Re: RFC: Changing the NM system
On Sat, 16 Dec 2000, Christian Kurz wrote:
> > package this is sometimes enough to pass the "Tasks & Skills" test (e.g.
> Well, do yo have some other examples too? I think one example is nice,
> but some others would be good to have.
Please note: I don't say that these applicants shouldn't become Debian
developers at all. I do only doubt they are already skilled enough.
> > - A developer can make an upload for every single package in Debian.
> > We trust him that he doesn't do any harm.
> Do you want a system where you can only upload packages where you are
> the Maintainer? This would make it hard to do bugfixes and NMUs, if the
> maintainer went MIA.
No, I don't intend to change this. My point is: Someone who has a Debian
account can do much harm (intentional or accidential). That's a reason why
I think we should have a severe look at the work of an applicant before he
gets an account.
> > I suggest the following instead (important is the general idea, not the
> > exact details):
> > Someone starts working for Debian (e.g. by maintaining packages or helping
> > at a port). After some months his sponsor, one of the port maintainers,...

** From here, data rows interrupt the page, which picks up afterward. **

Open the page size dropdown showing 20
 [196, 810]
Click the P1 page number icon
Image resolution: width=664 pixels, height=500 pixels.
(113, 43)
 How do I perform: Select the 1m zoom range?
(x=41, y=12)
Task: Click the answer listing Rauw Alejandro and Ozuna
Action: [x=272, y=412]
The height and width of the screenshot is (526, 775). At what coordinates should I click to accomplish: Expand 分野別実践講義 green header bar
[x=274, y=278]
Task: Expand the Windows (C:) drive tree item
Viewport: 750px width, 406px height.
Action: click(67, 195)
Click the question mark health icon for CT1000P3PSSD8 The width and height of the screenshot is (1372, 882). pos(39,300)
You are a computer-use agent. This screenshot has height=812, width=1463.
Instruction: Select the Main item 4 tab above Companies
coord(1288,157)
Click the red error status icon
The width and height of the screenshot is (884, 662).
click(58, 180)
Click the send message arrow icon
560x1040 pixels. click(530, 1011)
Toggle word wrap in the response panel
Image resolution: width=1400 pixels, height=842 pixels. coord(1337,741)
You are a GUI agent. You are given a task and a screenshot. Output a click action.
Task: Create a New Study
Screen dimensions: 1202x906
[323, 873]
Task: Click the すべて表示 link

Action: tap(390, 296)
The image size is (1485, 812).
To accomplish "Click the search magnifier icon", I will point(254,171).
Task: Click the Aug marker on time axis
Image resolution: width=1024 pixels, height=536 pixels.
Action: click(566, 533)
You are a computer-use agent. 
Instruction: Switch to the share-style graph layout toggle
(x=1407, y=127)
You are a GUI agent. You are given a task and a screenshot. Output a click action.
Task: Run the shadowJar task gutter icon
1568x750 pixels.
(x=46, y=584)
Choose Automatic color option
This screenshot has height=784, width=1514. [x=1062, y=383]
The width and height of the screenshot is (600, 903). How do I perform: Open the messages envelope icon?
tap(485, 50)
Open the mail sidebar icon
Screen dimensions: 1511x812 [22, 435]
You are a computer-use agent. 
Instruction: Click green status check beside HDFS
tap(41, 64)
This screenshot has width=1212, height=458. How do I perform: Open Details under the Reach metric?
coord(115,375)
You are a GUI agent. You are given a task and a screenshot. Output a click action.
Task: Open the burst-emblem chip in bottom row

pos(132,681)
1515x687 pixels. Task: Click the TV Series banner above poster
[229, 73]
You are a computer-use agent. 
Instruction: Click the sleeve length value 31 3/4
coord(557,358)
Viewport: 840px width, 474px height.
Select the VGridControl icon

> > (or wherever the applicant participates in Debian) says that he does good
> > work (e.g. high quality packages, quick reaction at bug reports,...) and
> Well, I think this should be also based on the decision of the person
> itself and not only be a decision of the sponsor. They both should make
That's clear (and covered by "not the exact details").
> this decision. But then you need to make sure that the sponsors have a
> good knowledge about the debian build system and are qualified to make a
> judgement about a package.
That's one reason why I suggest the following:
> > suggests to the NM team that he should become a Debian account. The NM
> > team (perhaps the current NM-Committee plus other interested Debian
> > developers) then looks critical at the work of the applicant, makes a
> > "Philosophy and Procedures" check,... and discusses and decides whether
> > the applicant will be a valuable gain for the project.
> Interesting idea.
A "No" uttered from deepest conviction is better and greater than a
"Yes" merely uttered to please, or what is worse, to avoid trouble.